Today, Deutschland hasn’t lost its luster as the capital of traditional beer culture (think oompah brass bands, lederhosen, and liter steins), but the massive shift in American brewing trends over the past 25 years — from cheaply made faux-pilsners to “craft” ales, often aggressively hoppy and/or alcoholic and/or quirkily flavored — has ushered in a new era of creativity and giddy Yankee pride at the expense of the relatively staid Teutonic imports. The accepted new-age view has been that Germany’s purity law, with its seemingly strict adherence to a narrow set of styles and ingredients, has insured its exclusion from the craft beer world party. To make matters worse, serious tasters have deduced that most of Germany’s well-known and loved large producers have, in the interest of cutting costs, gradually phased out elements of the indigenous brewing methods that historically gave their beer so much of its character.
The Shelton Brothers have two answers to all this:
Traditional German beer — that is, seriously, unwaveringly traditional German beer — has been championed by the company all along. We recognized back in the mid-’90s that the small village, farmhouse, and monastery brewers of Franconia (or northern Bavaria) were the ones carrying the torch, passing on the ancient knowledge of their fathers’ fathers, and generally sticking crankily to the “correct” ways to brew.

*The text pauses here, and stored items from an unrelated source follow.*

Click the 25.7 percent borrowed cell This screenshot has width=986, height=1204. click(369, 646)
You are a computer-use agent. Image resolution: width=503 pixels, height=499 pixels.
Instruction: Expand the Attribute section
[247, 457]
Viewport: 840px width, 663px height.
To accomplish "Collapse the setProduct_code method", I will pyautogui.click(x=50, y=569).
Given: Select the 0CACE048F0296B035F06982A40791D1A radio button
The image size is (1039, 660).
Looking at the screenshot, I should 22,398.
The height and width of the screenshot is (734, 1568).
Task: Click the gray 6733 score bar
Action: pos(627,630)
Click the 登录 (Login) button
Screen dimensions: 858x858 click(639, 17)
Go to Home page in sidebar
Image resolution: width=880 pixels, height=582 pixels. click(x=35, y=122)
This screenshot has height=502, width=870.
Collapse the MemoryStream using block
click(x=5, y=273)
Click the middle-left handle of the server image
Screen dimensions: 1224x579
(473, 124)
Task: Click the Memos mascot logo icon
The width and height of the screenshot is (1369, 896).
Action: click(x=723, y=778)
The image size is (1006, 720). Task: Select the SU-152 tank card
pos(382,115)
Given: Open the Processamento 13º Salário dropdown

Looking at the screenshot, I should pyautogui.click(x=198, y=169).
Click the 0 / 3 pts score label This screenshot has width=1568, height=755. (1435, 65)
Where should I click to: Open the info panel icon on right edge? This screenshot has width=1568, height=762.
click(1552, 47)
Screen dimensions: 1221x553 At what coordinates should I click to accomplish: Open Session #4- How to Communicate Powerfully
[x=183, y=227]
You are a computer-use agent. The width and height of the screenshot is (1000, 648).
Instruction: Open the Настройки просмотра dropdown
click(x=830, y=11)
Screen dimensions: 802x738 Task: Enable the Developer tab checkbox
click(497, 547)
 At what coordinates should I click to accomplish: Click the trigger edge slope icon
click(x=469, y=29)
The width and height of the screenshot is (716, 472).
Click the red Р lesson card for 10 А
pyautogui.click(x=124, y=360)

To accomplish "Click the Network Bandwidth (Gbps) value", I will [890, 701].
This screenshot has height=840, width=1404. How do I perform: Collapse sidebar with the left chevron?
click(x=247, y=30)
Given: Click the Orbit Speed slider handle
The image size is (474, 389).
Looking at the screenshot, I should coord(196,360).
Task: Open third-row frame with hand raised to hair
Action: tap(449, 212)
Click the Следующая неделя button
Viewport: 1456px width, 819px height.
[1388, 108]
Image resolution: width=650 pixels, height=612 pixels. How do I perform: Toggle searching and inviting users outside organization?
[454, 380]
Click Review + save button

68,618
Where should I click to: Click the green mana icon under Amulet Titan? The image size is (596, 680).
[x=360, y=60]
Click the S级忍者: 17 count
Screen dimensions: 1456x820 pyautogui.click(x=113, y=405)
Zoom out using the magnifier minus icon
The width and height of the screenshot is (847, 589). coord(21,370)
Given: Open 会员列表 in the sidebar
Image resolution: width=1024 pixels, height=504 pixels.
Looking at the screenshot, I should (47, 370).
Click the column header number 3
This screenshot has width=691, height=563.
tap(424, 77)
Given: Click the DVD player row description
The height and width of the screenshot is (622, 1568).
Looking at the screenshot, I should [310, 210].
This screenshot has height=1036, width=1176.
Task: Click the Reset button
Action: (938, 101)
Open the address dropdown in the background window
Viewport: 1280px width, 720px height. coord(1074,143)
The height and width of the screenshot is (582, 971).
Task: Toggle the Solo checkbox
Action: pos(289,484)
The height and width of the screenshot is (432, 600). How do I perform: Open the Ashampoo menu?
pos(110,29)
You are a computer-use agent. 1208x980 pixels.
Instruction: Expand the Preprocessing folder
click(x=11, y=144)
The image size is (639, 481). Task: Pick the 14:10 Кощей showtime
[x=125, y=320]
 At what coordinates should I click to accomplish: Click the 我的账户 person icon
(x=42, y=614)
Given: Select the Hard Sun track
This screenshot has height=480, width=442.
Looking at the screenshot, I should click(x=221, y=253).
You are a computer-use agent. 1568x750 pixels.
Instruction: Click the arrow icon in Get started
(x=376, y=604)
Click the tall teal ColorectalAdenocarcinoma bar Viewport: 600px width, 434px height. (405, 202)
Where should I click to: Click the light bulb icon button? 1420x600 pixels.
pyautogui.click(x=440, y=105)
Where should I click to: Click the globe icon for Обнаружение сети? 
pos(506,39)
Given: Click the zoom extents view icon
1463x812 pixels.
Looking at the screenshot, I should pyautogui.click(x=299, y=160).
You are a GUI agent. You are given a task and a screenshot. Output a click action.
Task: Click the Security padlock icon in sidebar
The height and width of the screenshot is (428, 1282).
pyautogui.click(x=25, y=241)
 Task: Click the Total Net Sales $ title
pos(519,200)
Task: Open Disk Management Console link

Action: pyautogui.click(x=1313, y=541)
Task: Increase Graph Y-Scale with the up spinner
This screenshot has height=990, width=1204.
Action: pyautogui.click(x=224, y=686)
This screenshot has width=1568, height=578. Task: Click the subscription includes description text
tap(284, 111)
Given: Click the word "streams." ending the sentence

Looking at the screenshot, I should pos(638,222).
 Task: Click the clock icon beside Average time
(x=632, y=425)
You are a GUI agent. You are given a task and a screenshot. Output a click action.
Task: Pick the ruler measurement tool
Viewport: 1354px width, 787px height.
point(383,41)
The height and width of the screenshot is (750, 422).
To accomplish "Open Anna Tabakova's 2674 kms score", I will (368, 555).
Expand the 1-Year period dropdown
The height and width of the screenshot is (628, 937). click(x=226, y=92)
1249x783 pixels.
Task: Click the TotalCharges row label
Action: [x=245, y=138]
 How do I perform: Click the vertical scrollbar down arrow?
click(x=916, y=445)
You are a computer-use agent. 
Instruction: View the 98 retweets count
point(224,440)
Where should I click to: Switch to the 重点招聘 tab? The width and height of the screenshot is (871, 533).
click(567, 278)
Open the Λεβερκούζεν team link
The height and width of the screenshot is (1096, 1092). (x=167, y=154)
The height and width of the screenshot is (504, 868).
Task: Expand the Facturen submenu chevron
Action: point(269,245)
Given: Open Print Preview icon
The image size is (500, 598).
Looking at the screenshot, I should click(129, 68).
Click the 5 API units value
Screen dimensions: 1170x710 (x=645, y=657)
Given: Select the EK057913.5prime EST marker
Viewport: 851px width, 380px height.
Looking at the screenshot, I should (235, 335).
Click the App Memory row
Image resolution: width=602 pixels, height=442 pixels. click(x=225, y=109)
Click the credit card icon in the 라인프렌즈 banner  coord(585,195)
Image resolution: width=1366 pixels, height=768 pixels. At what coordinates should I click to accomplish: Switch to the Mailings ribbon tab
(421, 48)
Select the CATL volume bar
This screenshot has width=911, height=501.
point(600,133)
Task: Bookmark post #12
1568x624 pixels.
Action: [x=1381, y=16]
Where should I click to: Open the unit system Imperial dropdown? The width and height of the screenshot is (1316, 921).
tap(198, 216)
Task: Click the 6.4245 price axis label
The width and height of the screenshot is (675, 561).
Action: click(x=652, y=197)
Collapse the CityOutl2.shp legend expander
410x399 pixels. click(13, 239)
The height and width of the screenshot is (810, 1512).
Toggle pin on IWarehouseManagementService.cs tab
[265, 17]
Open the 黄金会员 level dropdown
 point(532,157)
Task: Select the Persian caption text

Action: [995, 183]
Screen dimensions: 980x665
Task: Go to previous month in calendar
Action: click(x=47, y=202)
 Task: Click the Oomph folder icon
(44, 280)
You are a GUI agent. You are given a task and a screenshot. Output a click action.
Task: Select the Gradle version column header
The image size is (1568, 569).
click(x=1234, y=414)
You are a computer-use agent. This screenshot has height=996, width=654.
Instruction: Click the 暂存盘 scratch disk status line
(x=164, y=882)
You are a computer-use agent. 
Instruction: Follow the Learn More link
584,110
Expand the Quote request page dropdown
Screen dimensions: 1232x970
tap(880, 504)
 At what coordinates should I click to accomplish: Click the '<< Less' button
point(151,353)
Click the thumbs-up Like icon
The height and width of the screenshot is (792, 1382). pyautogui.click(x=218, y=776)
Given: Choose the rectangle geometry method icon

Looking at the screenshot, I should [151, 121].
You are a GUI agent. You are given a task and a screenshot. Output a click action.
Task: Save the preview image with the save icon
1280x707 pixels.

To little guys like Mahrsbräu, Klosterbrauerei Weissenohe, and Göller, as well as bigger guys like Kulmbacher, there is, and always has been, a proper, honest way to make beer, and the difference is evident to anyone with a palate not totally desensitized by trendy extremes of high-alpha hop and alcohol. For the traditionalist wing of the craft-beer movement, it’s the brewers’ dedication to technique, balance, and simple quality that makes Franconia the world’s mecca of beer.
More recently, and seemingly overnight, a few German brewers outside Bavaria have challenged the might of the mega corporate beer factories in their own ways — by rejecting narrow rules, resurrecting once-common local styles, and insisting on depth and individual character over mass appeal. But while beers like the challengingly dry gose of Ritterguts, the sour, smoked, and funky ales of Freigeist and Monarchy, and the quirky concoctions of Neuzeller fit effortlessly into the new American craft scene, the brewers behind them are very much revivalist, and very proudly German. The hallmarks which define the land’s ancient brewing culture — technique, balance, and simple quality — remain.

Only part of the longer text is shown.